- _TASK TO CARRY OUT_
Word for word, copy the lines from the one with "You are a GUI" to the last line of the data below, counting both, and keep every picture out.
* * * *
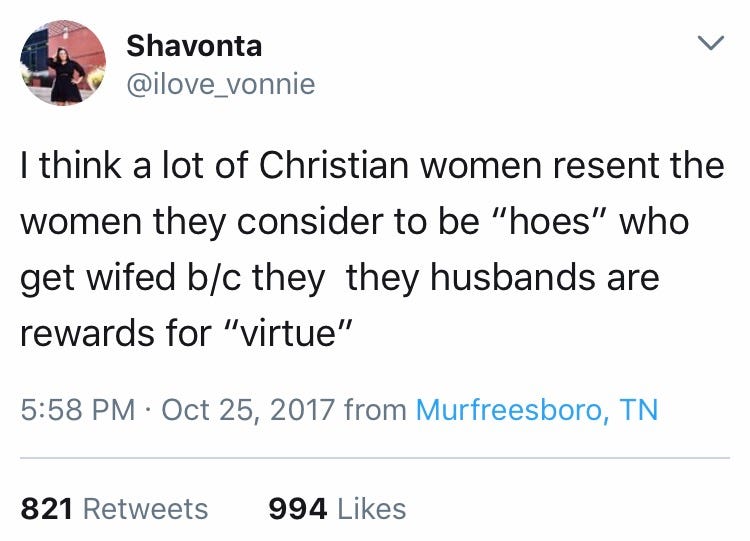
Task: View the 994 Likes list
Action: tap(337, 508)
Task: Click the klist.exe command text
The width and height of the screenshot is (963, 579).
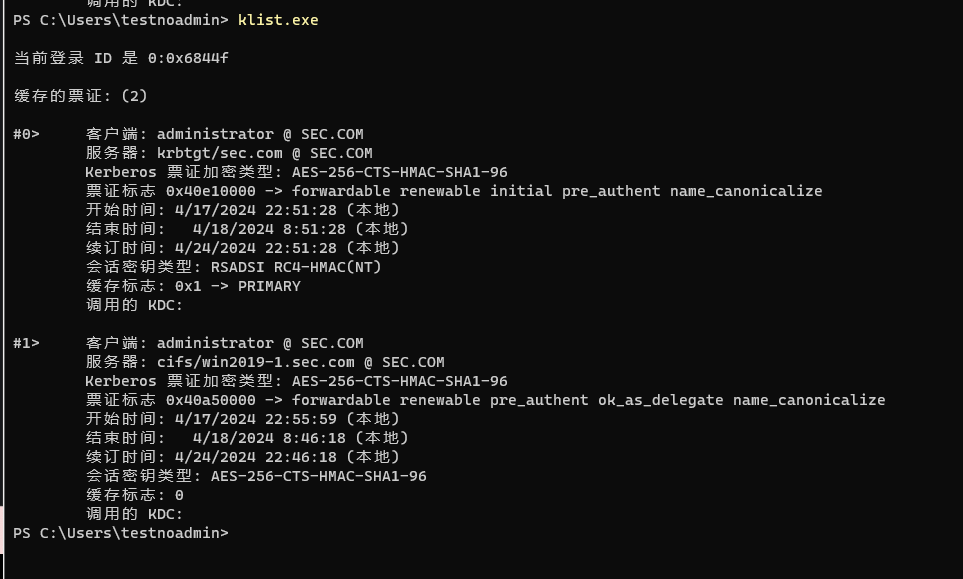Action: 278,20
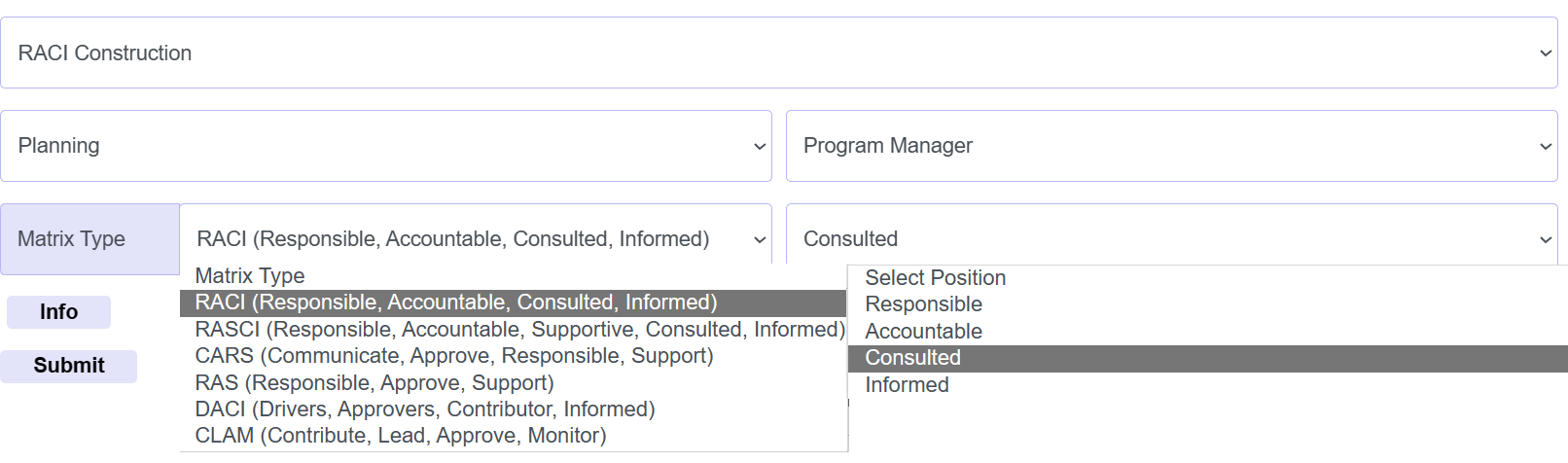
Task: Pick the highlighted Consulted option
Action: click(x=912, y=358)
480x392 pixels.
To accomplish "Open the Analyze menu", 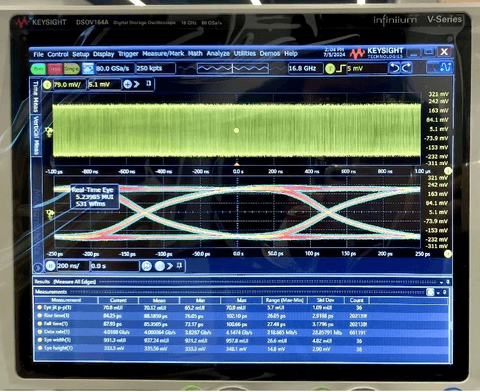I will [x=218, y=54].
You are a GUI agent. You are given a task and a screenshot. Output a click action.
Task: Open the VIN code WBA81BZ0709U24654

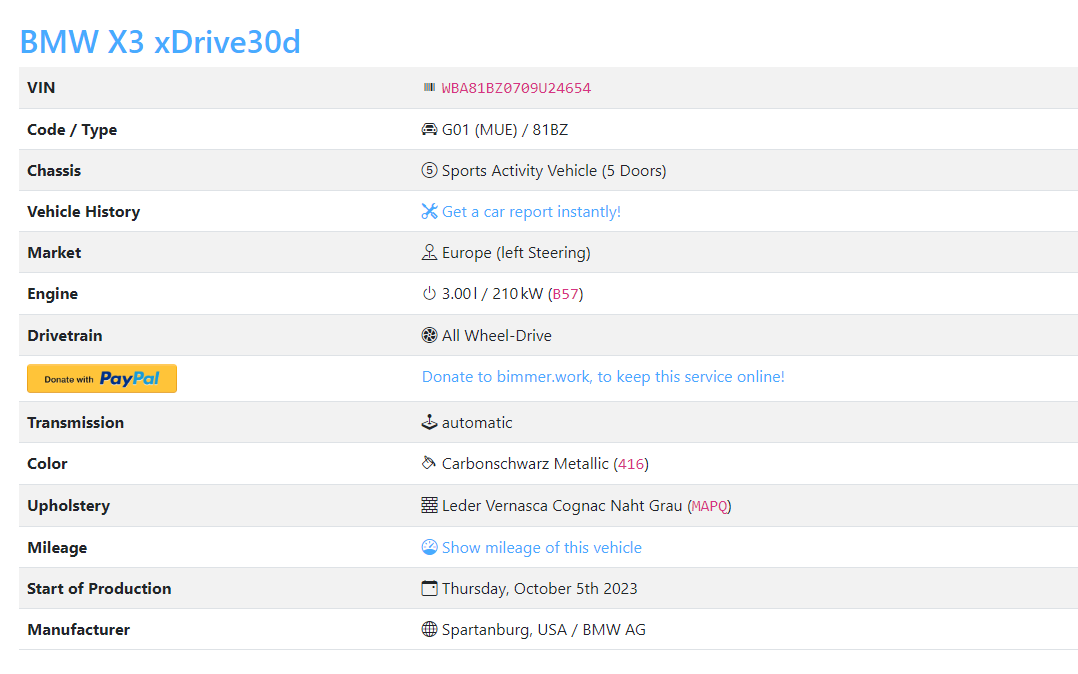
* * * *
- _OUTPUT OF THE TASK_
You are a GUI agent. You are given a task and a screenshot. Output a click action.
Task: Open the VIN code WBA81BZ0709U24654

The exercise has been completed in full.